[Saved entries]
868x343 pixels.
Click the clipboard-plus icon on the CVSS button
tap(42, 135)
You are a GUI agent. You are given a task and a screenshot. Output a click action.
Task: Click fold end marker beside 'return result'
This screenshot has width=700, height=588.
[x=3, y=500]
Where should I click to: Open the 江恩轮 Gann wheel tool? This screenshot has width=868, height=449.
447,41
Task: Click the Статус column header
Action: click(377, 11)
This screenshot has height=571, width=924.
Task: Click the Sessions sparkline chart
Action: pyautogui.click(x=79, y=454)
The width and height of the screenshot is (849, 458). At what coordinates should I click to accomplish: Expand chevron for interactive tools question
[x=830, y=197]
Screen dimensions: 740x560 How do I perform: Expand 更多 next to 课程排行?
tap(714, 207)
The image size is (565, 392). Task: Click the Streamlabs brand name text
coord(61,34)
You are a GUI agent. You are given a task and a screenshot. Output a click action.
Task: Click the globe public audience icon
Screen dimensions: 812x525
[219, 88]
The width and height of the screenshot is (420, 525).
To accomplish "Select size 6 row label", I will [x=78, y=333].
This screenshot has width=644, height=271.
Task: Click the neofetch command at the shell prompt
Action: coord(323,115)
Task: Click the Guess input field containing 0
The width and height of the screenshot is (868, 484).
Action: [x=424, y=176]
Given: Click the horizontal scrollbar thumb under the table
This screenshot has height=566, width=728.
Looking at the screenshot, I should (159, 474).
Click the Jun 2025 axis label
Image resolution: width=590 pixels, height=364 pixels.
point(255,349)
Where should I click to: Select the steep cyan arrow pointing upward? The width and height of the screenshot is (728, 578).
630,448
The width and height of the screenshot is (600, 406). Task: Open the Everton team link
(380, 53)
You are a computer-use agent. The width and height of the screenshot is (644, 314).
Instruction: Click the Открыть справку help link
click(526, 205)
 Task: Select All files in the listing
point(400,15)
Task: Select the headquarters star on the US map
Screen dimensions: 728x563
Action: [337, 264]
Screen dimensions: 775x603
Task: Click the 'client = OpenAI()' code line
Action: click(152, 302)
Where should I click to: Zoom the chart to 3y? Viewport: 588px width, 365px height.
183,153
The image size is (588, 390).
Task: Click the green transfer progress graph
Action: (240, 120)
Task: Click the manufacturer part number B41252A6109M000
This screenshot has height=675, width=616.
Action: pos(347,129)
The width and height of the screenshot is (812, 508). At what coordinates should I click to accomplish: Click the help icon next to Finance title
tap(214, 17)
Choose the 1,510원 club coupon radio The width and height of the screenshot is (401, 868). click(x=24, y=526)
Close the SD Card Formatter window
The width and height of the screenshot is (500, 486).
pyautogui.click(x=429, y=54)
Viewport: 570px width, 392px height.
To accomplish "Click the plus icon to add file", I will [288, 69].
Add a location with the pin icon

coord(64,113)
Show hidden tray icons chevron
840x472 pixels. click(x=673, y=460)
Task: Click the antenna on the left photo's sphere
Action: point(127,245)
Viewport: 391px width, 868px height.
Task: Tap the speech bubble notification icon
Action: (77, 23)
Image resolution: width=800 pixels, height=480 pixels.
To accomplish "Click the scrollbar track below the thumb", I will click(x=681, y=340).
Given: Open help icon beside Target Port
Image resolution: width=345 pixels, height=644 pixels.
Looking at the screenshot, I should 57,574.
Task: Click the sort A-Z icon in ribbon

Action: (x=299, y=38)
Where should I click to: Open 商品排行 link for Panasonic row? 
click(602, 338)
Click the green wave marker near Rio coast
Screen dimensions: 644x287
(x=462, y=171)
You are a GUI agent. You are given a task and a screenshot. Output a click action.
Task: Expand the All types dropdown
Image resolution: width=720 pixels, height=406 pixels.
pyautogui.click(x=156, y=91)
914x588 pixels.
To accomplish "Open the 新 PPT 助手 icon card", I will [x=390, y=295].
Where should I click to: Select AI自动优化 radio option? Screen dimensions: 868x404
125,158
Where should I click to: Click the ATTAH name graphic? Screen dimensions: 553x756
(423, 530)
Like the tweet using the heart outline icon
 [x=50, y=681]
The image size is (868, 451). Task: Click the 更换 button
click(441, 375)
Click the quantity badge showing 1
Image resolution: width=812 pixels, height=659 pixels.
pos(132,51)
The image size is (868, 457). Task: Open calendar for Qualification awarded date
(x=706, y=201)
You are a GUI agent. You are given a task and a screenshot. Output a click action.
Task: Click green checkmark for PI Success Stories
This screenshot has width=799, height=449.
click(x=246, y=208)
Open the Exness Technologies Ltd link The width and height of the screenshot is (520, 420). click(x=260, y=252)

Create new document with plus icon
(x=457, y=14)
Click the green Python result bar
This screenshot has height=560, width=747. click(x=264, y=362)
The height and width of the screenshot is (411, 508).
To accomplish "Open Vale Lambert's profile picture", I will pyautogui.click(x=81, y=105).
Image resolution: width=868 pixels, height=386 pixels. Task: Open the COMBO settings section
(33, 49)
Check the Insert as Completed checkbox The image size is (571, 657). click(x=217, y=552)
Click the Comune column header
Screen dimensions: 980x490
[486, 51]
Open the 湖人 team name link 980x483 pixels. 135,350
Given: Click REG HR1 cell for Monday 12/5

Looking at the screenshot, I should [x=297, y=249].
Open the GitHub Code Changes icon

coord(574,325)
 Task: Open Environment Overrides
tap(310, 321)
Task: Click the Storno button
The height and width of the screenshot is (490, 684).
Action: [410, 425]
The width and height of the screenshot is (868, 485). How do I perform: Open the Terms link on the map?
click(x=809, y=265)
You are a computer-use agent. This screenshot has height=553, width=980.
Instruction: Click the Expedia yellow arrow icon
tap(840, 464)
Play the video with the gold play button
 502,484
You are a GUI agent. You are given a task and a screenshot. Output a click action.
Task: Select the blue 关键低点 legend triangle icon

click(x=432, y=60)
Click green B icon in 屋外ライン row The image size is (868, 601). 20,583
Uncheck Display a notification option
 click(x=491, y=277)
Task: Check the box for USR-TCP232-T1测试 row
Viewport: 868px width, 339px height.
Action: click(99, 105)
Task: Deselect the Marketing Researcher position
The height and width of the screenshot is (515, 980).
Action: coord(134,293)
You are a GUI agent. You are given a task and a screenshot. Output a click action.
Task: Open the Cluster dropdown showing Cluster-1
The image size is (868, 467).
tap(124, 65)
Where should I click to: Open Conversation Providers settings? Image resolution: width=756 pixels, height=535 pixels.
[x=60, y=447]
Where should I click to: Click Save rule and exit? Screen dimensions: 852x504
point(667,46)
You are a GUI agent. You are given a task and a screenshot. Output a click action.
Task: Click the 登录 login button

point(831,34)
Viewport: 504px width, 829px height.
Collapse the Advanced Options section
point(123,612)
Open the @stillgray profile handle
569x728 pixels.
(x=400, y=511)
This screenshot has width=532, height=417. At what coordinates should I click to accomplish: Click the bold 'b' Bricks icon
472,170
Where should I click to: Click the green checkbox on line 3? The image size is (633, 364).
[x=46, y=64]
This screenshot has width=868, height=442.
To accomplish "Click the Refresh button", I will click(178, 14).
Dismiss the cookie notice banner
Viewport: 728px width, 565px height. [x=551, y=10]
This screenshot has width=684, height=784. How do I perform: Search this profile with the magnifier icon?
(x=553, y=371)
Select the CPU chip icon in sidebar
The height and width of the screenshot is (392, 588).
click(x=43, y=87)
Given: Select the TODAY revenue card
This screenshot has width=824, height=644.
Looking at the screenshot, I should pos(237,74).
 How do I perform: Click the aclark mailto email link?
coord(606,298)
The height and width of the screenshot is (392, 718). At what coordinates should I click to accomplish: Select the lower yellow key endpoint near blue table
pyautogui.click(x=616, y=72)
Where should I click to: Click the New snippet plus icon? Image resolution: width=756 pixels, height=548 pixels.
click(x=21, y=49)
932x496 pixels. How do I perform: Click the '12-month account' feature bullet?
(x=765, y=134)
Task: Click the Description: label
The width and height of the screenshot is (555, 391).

Work item: Beginning with the line that contains "Collapse the Advanced Options section", restate word for word each line through the last one in the data, and write nothing more.

Answer to the problem:
Collapse the Advanced Options section
point(123,612)
Open the @stillgray profile handle
569x728 pixels.
(x=400, y=511)
This screenshot has width=532, height=417. At what coordinates should I click to accomplish: Click the bold 'b' Bricks icon
472,170
Where should I click to: Click the green checkbox on line 3? The image size is (633, 364).
[x=46, y=64]
This screenshot has width=868, height=442.
To accomplish "Click the Refresh button", I will click(178, 14).
Dismiss the cookie notice banner
Viewport: 728px width, 565px height. [x=551, y=10]
This screenshot has width=684, height=784. How do I perform: Search this profile with the magnifier icon?
(x=553, y=371)
Select the CPU chip icon in sidebar
The height and width of the screenshot is (392, 588).
click(x=43, y=87)
Given: Select the TODAY revenue card
This screenshot has width=824, height=644.
Looking at the screenshot, I should pos(237,74).
 How do I perform: Click the aclark mailto email link?
coord(606,298)
The height and width of the screenshot is (392, 718). At what coordinates should I click to accomplish: Select the lower yellow key endpoint near blue table
pyautogui.click(x=616, y=72)
Where should I click to: Click the New snippet plus icon? Image resolution: width=756 pixels, height=548 pixels.
click(x=21, y=49)
932x496 pixels. How do I perform: Click the '12-month account' feature bullet?
(x=765, y=134)
Task: Click the Description: label
The width and height of the screenshot is (555, 391).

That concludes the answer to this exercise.